Thursday, July 13, 2006

letter to a mourning friend

A life is steeped in sorrows

Paths may end that just begun
But in our thoughts and memories,

earth and heaven can be one.

Dear _____________,

It's just me.

I wanted to talk to you, one on one, about everything that has happened. Somehow the window of opportunity never seems to open. If it does, it is so brief that I don't get the time to say what I meant to say. I would like to tell you my own thoughts, for what they are worth (if anything) on death and dying. I don't flatter myself that they will be helpful at all, but still I have to say them.

I have felt such concern for you. I want to "be there" for you as much as possible, and yet this kind of thing leaves one feeling useless and a bit paralytic instead.

I know that you are not alone. That is a great comfort to me.

At the same time, grief is such a private and personal thing. We can pray, surround you, give you space or keep you near; but ultimately the ache in your heart is something you alone reckon with. We still cannot take it away.

One realization I've come to accept is that heaven really does exist. It's an intangible proof; I have no evidence, and yet I believe it truly. Your loved one has been loosed from this mortal prison and has transcended into the embracing arms of all those who passed before.

The beautiful thing is that when magnified, love becomes almost supernatural; there is no definition for how far and how deeply it can extend, any more than we can define where heaven is and how it can be found.

Even in your grief, if you pay close attention you will see the signs that love still abounds about you; and that the love you felt has been transformed into something even more lovely and long-lasting. And, in an inexplicable way, even more honorable.

It is always an upward progression. Nothing is ever lost.

Situations change and reality is flux but people -- even if we leave them, or they leave us -- still live in our hearts and minds.

Love is the life force. "It is better to have loved and lost than to have never loved at all" -- it took me so long to understand this. How could this be true, when the subtraction feels so brutal?

But if one is fortunate enough to both give and receive love, one has found the secret to living peacefully on this earth; -- that the very act of loving opens one up to other dimensions which are equally powerful or even more so.

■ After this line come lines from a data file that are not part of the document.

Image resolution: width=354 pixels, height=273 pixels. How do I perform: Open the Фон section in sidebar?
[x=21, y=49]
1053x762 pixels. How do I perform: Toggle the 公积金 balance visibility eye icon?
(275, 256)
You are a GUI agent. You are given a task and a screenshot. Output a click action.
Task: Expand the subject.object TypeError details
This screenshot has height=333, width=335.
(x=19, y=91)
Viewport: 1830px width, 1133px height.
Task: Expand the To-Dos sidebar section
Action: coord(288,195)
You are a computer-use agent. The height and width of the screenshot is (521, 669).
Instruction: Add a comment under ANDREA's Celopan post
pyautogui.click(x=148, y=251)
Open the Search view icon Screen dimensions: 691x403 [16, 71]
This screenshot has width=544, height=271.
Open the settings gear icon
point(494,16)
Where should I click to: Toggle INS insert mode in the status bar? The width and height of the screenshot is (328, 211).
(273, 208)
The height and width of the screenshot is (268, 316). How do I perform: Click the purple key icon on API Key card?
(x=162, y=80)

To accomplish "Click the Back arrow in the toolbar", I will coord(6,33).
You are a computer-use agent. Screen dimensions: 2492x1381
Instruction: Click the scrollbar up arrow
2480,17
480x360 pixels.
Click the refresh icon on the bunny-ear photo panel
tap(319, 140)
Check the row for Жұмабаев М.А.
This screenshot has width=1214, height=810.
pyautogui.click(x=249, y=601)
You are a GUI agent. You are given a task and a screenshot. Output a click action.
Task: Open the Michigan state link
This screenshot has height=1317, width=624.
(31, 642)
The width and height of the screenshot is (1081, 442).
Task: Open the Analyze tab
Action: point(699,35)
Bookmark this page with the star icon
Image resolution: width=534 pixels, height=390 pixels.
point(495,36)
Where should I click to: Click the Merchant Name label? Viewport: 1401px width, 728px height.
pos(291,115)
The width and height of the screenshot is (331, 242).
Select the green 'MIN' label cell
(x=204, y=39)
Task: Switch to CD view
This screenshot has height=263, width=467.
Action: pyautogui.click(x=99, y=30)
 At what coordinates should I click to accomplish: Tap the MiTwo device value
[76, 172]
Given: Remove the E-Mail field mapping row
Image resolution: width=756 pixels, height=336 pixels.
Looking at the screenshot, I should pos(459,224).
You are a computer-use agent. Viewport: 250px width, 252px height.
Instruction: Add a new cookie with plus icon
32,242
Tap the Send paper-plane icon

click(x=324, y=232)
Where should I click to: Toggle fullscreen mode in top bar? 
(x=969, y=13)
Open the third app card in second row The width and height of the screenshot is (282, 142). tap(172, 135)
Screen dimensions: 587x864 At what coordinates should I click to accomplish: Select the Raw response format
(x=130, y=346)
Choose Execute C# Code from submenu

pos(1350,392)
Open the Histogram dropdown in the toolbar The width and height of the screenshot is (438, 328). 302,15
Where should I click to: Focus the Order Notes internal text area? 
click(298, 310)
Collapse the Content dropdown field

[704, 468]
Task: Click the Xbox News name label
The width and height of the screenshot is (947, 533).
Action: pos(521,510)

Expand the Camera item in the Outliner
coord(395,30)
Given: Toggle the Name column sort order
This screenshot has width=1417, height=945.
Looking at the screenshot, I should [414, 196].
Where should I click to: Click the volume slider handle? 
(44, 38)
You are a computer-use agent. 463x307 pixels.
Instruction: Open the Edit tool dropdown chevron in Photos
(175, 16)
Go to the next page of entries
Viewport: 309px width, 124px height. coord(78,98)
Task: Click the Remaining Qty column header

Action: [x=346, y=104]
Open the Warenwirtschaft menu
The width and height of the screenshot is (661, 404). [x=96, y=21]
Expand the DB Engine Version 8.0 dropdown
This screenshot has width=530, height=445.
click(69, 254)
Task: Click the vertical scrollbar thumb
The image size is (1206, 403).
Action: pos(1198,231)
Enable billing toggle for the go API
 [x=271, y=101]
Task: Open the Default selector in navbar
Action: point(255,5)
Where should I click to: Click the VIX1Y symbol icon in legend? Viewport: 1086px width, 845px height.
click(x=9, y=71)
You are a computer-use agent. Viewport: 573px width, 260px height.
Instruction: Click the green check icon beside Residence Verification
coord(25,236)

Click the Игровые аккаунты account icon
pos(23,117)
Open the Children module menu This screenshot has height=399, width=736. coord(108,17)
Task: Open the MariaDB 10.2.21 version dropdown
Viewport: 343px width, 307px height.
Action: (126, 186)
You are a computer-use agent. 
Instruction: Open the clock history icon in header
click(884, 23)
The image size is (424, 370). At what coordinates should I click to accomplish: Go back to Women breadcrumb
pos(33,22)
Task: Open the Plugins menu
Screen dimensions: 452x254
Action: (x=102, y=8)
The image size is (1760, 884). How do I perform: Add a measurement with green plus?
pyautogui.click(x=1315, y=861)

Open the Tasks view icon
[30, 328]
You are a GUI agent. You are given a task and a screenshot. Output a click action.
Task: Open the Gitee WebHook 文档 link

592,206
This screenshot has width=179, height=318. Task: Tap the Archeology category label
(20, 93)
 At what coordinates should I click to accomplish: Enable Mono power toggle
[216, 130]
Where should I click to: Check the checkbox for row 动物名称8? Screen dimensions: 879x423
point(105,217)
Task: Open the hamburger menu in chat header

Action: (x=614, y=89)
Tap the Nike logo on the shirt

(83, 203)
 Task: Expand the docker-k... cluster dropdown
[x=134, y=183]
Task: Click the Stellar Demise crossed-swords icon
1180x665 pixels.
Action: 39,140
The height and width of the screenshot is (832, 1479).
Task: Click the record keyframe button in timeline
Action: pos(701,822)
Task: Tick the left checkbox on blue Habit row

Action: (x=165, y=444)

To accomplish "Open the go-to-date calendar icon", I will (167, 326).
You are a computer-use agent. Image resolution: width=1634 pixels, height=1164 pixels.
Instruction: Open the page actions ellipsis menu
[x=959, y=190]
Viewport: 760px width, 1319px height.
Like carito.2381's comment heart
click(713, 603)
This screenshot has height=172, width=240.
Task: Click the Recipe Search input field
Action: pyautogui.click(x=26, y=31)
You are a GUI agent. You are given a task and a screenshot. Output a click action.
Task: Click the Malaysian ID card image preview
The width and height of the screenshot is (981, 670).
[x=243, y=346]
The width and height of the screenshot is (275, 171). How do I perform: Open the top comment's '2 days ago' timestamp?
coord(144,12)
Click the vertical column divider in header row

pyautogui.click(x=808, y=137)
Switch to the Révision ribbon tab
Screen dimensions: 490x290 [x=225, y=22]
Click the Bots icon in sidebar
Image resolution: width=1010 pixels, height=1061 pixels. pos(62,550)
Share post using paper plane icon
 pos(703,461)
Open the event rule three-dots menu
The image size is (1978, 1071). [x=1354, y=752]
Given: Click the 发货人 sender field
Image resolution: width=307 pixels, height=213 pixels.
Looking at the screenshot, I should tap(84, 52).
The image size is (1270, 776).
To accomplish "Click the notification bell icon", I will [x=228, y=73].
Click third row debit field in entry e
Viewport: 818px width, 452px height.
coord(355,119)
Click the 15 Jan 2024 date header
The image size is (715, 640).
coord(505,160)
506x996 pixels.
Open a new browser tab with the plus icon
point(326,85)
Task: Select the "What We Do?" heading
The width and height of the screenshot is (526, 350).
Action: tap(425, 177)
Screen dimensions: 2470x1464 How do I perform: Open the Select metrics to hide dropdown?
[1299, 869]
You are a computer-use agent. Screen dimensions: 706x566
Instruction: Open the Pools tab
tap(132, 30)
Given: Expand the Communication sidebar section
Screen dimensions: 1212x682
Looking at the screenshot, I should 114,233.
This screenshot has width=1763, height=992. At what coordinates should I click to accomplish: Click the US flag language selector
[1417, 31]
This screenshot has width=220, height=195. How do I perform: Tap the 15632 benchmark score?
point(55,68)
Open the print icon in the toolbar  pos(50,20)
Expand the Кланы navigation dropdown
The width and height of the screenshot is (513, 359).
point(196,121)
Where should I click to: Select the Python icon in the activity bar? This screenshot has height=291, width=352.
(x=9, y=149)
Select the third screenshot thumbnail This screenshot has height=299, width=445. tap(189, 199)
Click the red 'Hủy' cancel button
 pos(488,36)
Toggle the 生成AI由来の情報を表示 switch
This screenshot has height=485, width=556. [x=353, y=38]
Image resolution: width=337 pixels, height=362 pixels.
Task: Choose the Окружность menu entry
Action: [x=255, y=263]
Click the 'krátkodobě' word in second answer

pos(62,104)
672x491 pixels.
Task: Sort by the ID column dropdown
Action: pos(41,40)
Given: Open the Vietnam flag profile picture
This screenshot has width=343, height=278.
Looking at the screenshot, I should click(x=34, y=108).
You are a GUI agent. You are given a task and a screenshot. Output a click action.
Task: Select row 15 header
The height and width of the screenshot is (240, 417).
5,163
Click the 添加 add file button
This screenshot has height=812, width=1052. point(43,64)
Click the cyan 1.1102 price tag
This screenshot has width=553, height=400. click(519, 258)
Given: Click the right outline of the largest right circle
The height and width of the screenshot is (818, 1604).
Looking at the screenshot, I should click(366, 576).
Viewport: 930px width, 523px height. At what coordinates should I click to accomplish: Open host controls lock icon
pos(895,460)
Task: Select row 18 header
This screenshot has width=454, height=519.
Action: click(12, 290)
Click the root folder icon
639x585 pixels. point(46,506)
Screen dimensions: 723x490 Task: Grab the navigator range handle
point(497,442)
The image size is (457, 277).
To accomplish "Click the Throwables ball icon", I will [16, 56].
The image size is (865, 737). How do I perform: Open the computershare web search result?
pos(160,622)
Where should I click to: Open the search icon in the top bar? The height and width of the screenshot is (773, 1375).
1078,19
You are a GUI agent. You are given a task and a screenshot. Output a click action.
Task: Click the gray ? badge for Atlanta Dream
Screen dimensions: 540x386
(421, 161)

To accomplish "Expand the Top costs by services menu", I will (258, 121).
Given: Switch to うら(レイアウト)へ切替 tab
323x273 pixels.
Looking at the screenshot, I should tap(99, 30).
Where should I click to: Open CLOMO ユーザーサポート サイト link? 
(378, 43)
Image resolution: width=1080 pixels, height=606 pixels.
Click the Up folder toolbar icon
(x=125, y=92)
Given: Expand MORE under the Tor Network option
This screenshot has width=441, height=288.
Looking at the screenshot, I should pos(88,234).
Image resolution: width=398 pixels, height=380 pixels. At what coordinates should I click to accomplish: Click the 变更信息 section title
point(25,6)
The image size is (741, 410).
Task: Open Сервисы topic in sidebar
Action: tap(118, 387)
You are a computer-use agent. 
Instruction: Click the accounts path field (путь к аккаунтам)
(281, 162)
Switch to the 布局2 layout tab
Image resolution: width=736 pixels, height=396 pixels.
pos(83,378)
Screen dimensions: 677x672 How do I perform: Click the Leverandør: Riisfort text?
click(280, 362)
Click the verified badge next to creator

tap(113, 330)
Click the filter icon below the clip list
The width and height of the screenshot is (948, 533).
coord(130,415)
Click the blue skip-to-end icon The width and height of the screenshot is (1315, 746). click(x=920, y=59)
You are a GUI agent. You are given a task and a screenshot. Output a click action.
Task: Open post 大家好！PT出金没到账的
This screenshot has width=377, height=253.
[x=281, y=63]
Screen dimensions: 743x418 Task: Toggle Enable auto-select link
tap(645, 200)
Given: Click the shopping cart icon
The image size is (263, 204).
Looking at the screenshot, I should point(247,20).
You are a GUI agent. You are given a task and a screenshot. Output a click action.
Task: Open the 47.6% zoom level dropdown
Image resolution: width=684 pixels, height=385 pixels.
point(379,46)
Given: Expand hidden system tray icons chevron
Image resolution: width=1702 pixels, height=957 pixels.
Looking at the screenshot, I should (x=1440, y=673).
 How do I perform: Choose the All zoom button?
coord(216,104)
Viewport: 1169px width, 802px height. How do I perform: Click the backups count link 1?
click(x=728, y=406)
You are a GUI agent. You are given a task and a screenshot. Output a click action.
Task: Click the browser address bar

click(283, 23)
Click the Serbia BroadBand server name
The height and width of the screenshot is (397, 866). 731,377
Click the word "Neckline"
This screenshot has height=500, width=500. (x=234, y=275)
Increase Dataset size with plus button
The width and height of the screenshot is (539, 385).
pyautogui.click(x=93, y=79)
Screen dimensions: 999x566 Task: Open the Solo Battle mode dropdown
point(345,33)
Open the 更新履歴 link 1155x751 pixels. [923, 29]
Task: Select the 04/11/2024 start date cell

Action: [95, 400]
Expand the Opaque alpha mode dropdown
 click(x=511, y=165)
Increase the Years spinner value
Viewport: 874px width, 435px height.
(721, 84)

Even when we know and accept this, it is so hard for the living to be suddenly robbed of those we love. Even if they are around us in our thoughts and memories, they cannot be seen or touched. We miss them so much.

It is terribly, terribly difficult to let go and to accept this cruel change in reality, the random cruelty that is nature [Hemingway].

I can only imagine how heartrending this is for you. But I so want you to know that the relationship you had is not terminated in the course of death. The relationship has merely ascended to a higher level -- more abstract, yet just as real, and even deeper and more complete then it could have been on earth.

If you know these things to be true, nothing and no one can truly be taken from you. If I didn't believe this, I wouldn't be able to go on living. After all, the love we feel for others lives on whether we are still able to express it to them or not.

And as you go about resuming your daily routine after enduring this loss, you may find that the aftermath is the most difficult of all. If you reflect on all the memories you have which are pleasant, you will find that in your mind is a rich bank upon which you can draw whenever it pleases you, knowing that you were a fine and much-loved friend.

Those who have passed on before us -- if they loved us truly, and they did -- would want to be remembered in this way, not drowning in regrets and sorrows for words left unsaid and deeds left undone.

When there is love, there is no seeking for alteration [Shakespeare]. If there were things you still wanted to say; they are already known. Though you could still write your thoughts down on paper if this explanation does not satisfy you; or you could honor the memory in any way you see fit, and they would, again, be known to the recipient.

But most of all, living the rest of your life knowing you knew such a person, and was so immeasurably touched and benefited; is a gift to the loved one in itself. Don't you think so?

I know these statements are not original or new. Still, I feel a need to write them to you because it worries me to see you in such pain. I want you to know that you have friends who love and support you with all their heart. You will never be alone; in fact, you are less alone now than you ever were.